== GIVEN INFORMATION ==
※
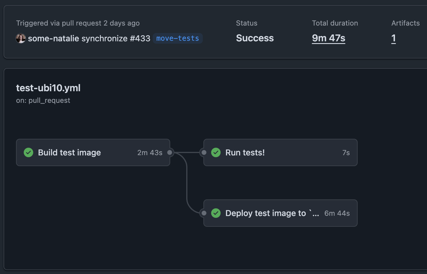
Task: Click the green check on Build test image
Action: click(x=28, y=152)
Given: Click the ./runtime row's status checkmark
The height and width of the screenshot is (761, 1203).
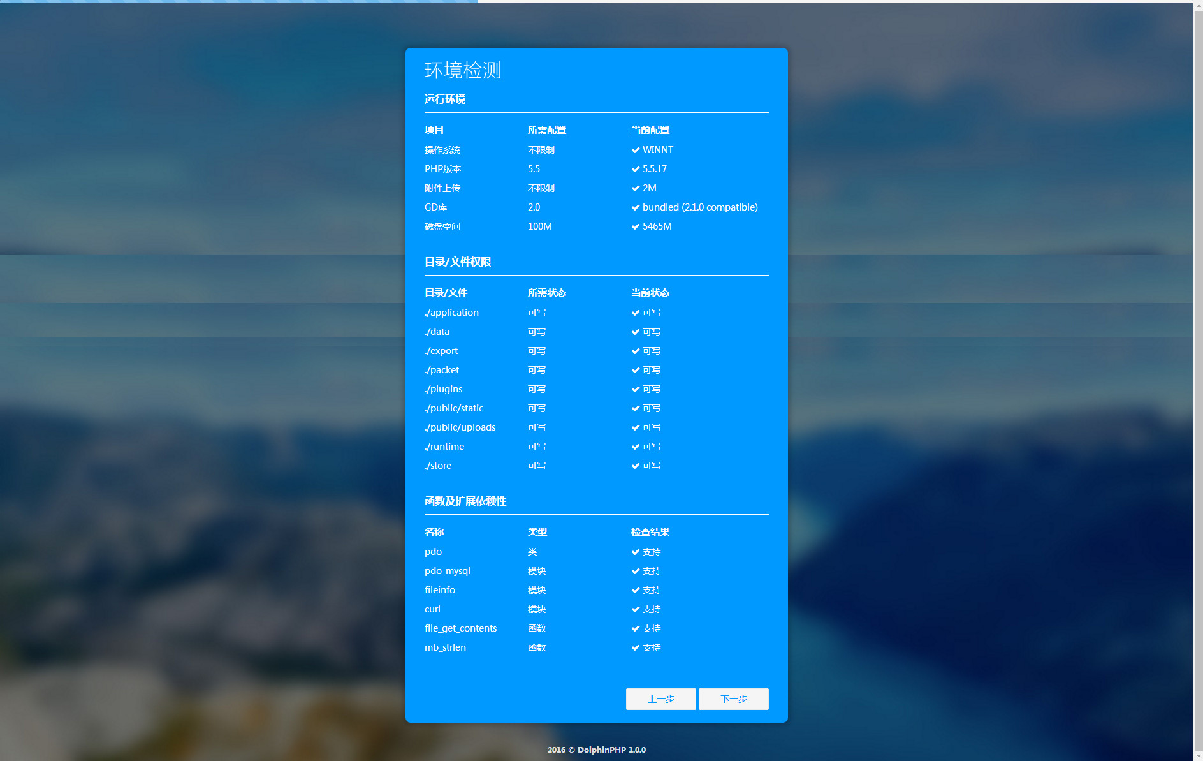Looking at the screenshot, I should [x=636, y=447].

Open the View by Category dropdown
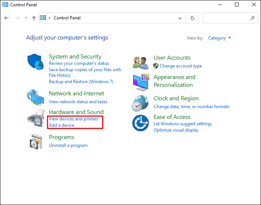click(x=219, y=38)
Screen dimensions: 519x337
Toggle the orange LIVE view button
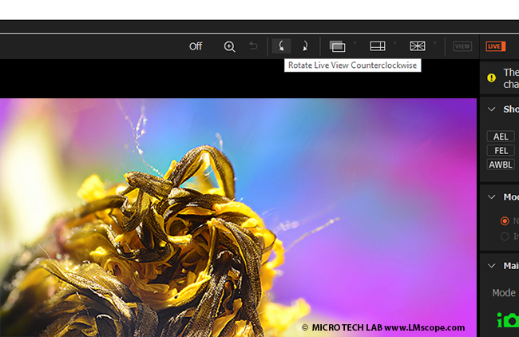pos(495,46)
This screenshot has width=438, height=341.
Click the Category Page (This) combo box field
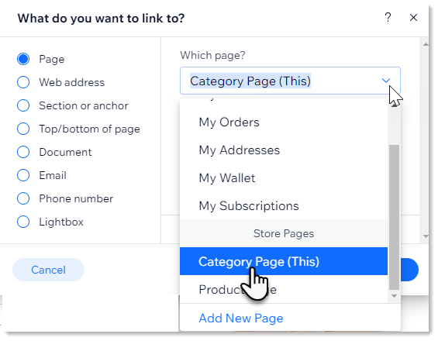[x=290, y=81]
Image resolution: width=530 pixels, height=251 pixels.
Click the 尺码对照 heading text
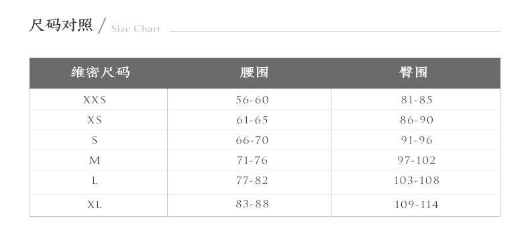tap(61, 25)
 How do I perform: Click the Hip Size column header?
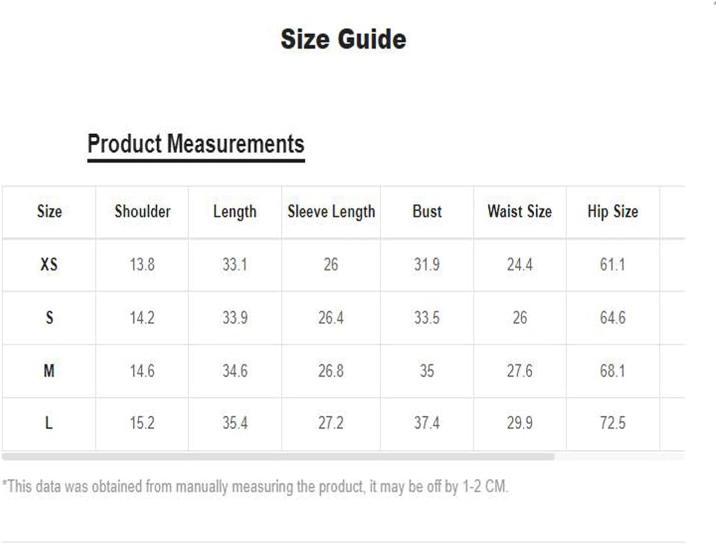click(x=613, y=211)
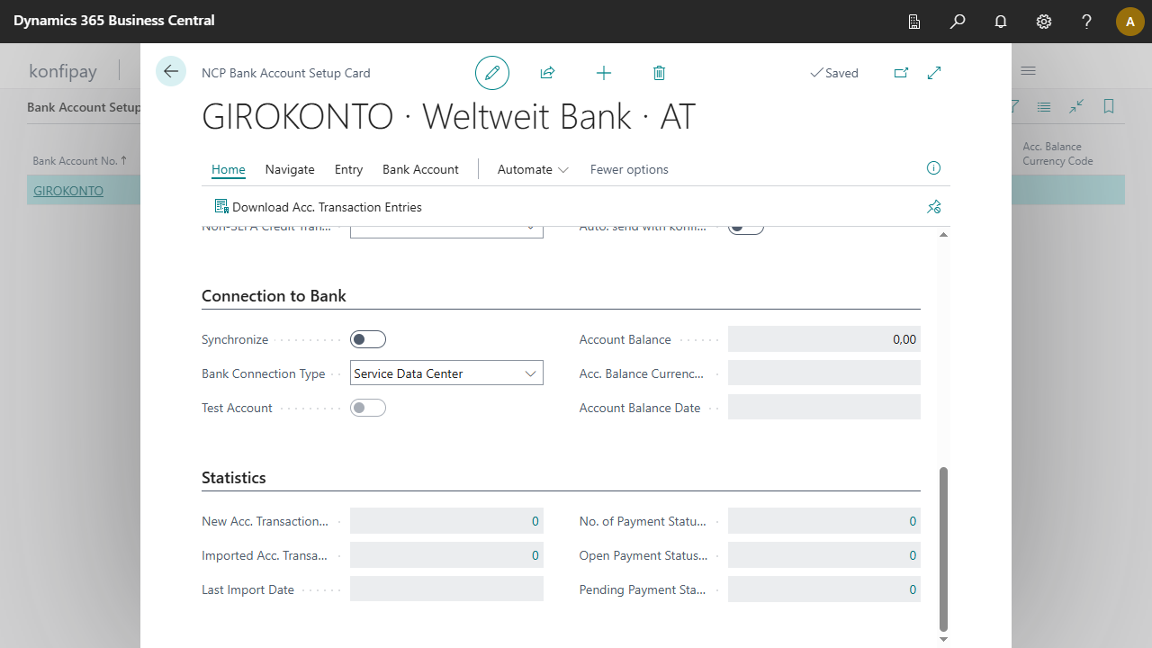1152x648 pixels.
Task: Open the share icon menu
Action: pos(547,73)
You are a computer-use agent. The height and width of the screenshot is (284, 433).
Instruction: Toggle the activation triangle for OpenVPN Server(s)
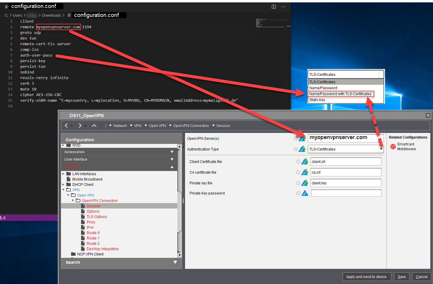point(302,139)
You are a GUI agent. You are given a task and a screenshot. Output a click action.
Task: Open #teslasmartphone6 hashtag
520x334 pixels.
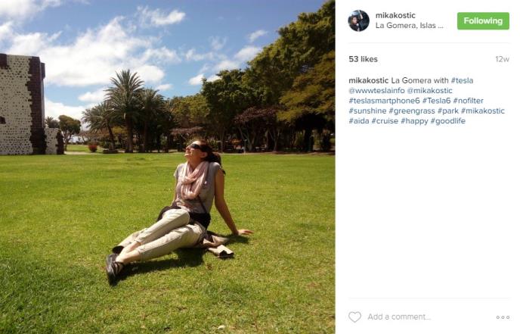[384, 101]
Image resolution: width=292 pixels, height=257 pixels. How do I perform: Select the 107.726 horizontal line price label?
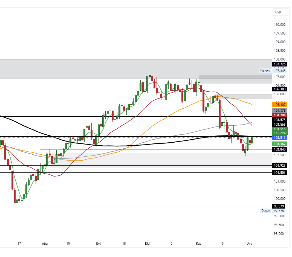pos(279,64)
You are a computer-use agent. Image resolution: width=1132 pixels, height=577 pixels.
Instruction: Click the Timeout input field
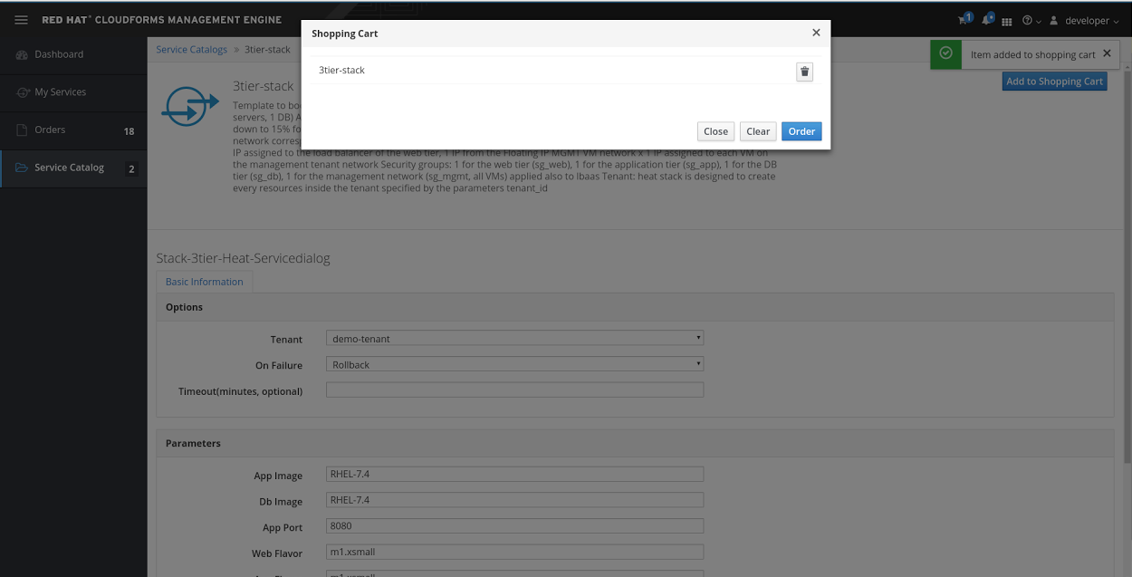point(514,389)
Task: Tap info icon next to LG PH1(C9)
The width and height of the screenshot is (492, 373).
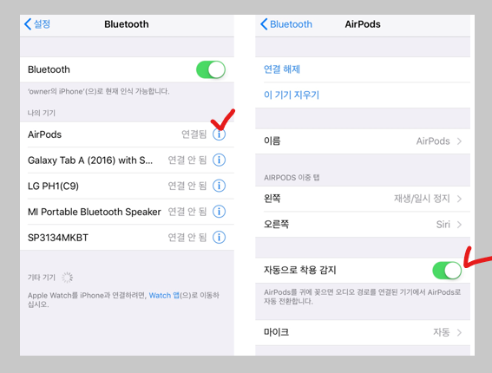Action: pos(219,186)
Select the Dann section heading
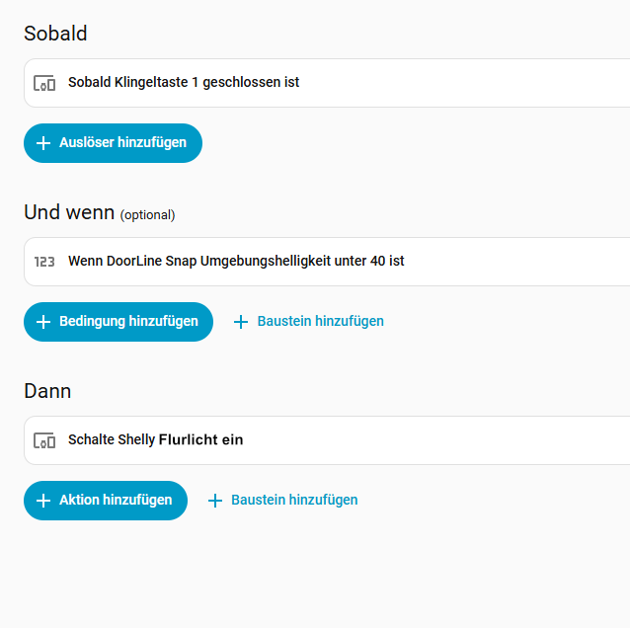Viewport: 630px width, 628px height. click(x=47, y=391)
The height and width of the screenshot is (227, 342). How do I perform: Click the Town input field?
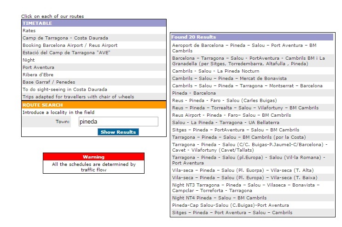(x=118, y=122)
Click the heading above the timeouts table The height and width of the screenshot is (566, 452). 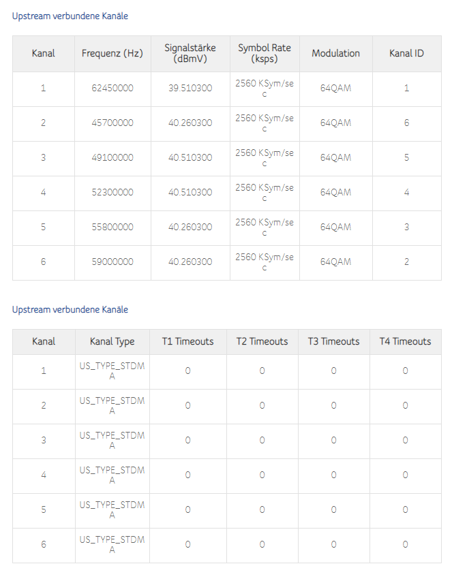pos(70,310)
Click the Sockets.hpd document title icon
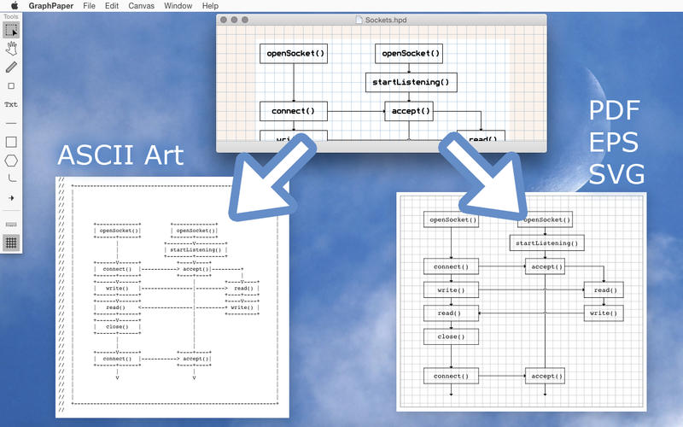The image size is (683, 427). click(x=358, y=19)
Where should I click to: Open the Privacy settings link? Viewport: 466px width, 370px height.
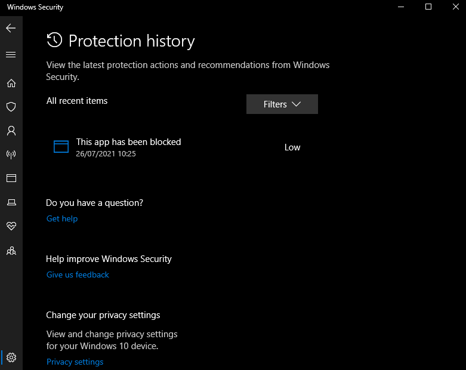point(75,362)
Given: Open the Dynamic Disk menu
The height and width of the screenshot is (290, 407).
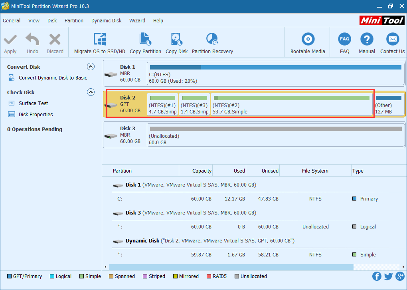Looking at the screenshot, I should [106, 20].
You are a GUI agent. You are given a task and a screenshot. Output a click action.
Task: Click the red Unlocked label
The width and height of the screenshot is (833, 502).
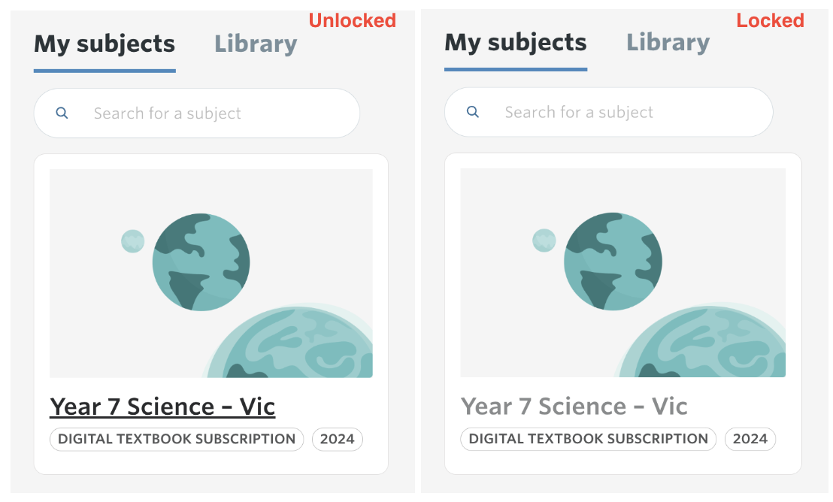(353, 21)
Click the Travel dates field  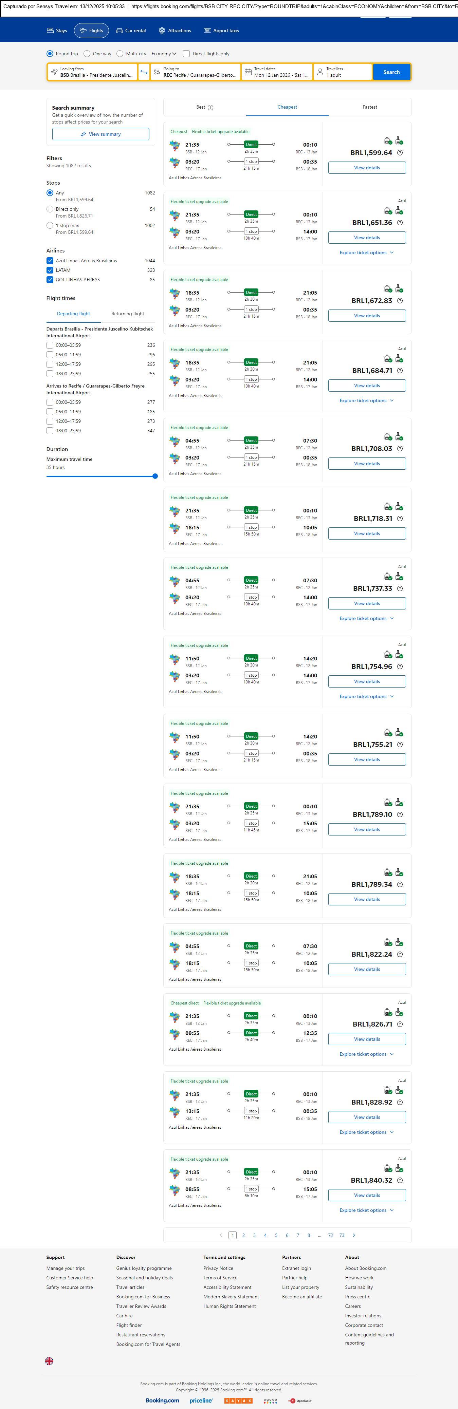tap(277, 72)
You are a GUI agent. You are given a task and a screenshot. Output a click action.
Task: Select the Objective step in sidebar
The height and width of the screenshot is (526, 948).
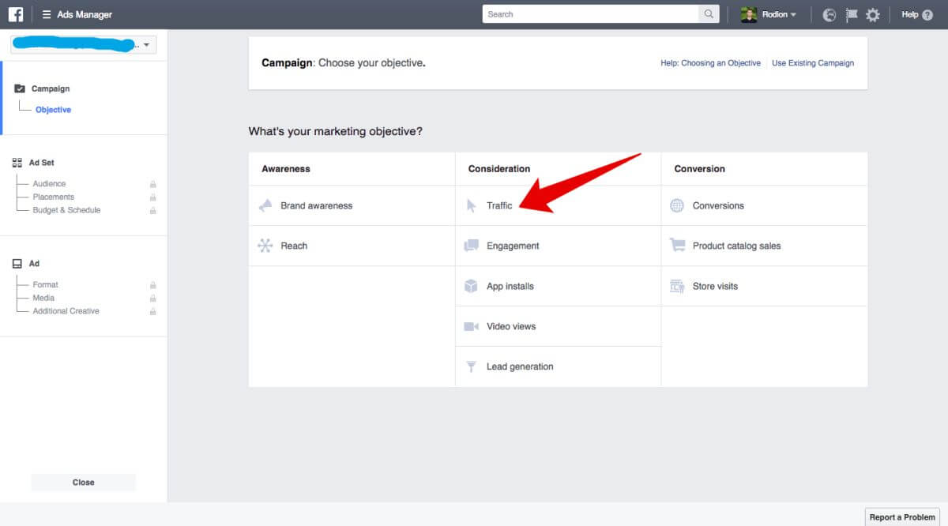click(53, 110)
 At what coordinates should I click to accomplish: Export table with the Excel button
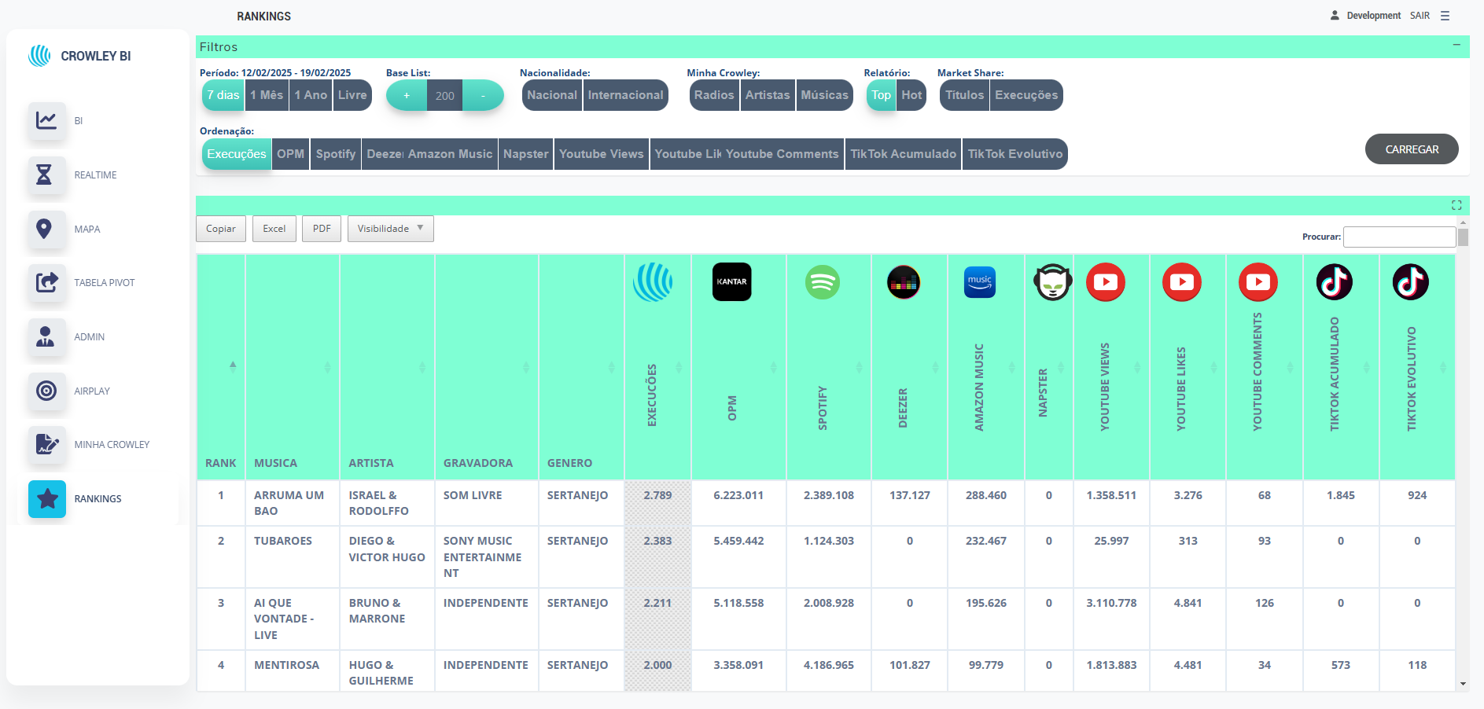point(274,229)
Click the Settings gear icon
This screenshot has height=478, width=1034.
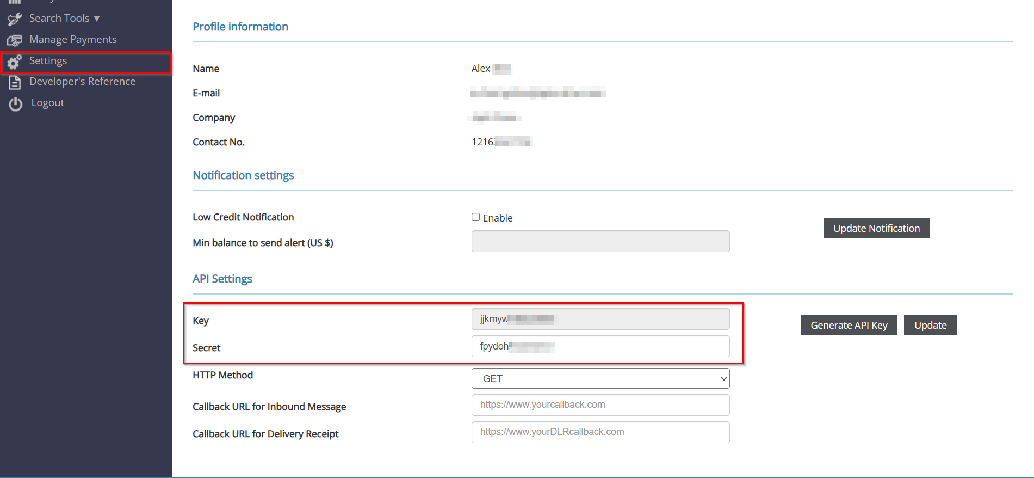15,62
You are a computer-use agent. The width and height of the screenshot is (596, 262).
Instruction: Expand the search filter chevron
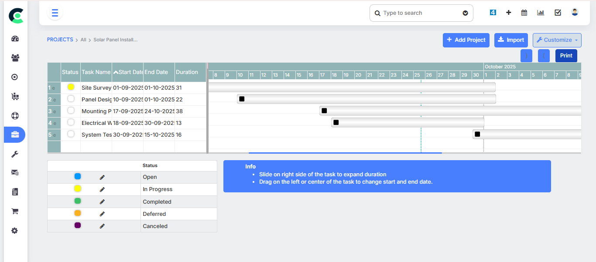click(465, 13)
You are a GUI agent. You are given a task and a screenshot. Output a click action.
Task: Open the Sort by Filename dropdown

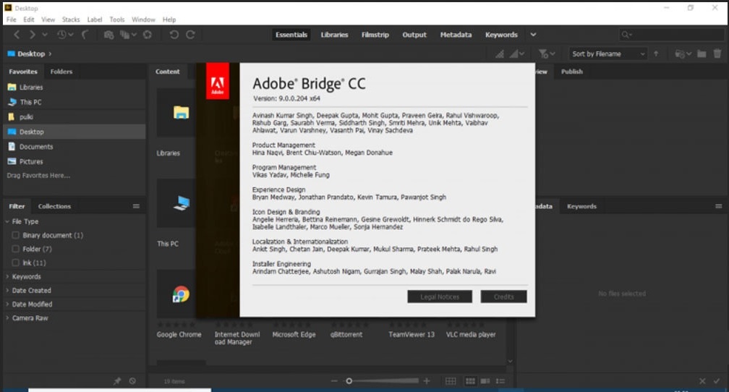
※
From the listing, reproduce every line where the word "computer" is present.

You are a computer-use agent. The height and width of the screenshot is (284, 433).
You are a computer-use agent. Image resolution: width=1132 pixels, height=577 pixels.
You are a computer-use agent. The width and height of the screenshot is (596, 262).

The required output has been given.